Prompt: Hand back all of the records exactly as they read.

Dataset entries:
....
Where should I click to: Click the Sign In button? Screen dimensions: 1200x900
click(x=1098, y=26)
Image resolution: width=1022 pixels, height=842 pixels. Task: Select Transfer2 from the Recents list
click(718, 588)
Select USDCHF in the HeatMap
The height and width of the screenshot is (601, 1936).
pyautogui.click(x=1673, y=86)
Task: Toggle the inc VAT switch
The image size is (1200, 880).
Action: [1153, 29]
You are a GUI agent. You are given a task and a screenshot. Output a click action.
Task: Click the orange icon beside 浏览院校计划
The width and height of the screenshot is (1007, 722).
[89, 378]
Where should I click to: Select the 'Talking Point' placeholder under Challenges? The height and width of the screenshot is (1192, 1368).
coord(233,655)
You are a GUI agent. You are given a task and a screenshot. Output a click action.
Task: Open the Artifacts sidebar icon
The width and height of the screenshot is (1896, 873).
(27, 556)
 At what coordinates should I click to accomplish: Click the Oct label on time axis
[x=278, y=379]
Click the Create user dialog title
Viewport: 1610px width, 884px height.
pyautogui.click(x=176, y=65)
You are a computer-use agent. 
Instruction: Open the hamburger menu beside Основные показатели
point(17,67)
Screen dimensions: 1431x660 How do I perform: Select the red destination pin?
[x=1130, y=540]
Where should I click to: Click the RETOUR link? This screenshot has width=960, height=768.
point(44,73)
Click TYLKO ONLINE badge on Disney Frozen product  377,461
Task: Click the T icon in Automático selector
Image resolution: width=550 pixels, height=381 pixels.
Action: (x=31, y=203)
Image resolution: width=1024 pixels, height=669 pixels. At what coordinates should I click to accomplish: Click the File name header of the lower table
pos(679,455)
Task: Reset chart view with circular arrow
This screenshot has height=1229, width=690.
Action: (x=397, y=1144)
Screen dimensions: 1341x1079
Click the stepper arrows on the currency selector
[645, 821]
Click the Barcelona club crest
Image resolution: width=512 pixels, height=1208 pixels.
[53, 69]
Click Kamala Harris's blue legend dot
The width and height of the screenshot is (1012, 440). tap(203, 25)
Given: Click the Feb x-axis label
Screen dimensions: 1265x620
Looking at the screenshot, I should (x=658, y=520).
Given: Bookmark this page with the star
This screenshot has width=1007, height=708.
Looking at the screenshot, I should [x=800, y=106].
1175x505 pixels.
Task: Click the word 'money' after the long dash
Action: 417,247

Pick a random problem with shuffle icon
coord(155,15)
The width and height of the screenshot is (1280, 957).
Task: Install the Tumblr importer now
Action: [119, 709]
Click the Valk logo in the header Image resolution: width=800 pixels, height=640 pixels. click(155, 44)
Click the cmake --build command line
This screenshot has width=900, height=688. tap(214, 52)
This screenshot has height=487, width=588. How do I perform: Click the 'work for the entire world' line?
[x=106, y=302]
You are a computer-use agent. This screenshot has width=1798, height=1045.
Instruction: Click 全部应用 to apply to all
....
Result:
Where should I click to: Click the Sign In button? Screen dimensions: 1200x900
click(x=1098, y=26)
Image resolution: width=1022 pixels, height=842 pixels. Task: Select Transfer2 from the Recents list
click(718, 588)
Select USDCHF in the HeatMap
The height and width of the screenshot is (601, 1936).
pyautogui.click(x=1673, y=86)
Task: Toggle the inc VAT switch
The image size is (1200, 880).
Action: [1153, 29]
You are a GUI agent. You are given a task and a screenshot. Output a click action.
Task: Click the orange icon beside 浏览院校计划
The width and height of the screenshot is (1007, 722).
[89, 378]
Where should I click to: Select the 'Talking Point' placeholder under Challenges? The height and width of the screenshot is (1192, 1368).
coord(233,655)
You are a GUI agent. You are given a task and a screenshot. Output a click action.
Task: Open the Artifacts sidebar icon
The width and height of the screenshot is (1896, 873).
(27, 556)
 At what coordinates should I click to accomplish: Click the Oct label on time axis
[x=278, y=379]
Click the Create user dialog title
Viewport: 1610px width, 884px height.
pyautogui.click(x=176, y=65)
You are a computer-use agent. 
Instruction: Open the hamburger menu beside Основные показатели
point(17,67)
Screen dimensions: 1431x660 How do I perform: Select the red destination pin?
[x=1130, y=540]
Where should I click to: Click the RETOUR link? This screenshot has width=960, height=768.
point(44,73)
Click TYLKO ONLINE badge on Disney Frozen product  377,461
Task: Click the T icon in Automático selector
Image resolution: width=550 pixels, height=381 pixels.
Action: (x=31, y=203)
Image resolution: width=1024 pixels, height=669 pixels. At what coordinates should I click to accomplish: Click the File name header of the lower table
pos(679,455)
Task: Reset chart view with circular arrow
This screenshot has height=1229, width=690.
Action: (x=397, y=1144)
Screen dimensions: 1341x1079
Click the stepper arrows on the currency selector
[645, 821]
Click the Barcelona club crest
Image resolution: width=512 pixels, height=1208 pixels.
[53, 69]
Click Kamala Harris's blue legend dot
The width and height of the screenshot is (1012, 440). tap(203, 25)
Given: Click the Feb x-axis label
Screen dimensions: 1265x620
Looking at the screenshot, I should (x=658, y=520).
Given: Bookmark this page with the star
This screenshot has width=1007, height=708.
Looking at the screenshot, I should [x=800, y=106].
1175x505 pixels.
Task: Click the word 'money' after the long dash
Action: 417,247

Pick a random problem with shuffle icon
coord(155,15)
The width and height of the screenshot is (1280, 957).
Task: Install the Tumblr importer now
Action: [119, 709]
Click the Valk logo in the header Image resolution: width=800 pixels, height=640 pixels. click(155, 44)
Click the cmake --build command line
This screenshot has width=900, height=688. tap(214, 52)
This screenshot has height=487, width=588. How do I perform: Click the 'work for the entire world' line?
[x=106, y=302]
You are a computer-use agent. This screenshot has width=1798, height=1045.
Instruction: Click 全部应用 to apply to all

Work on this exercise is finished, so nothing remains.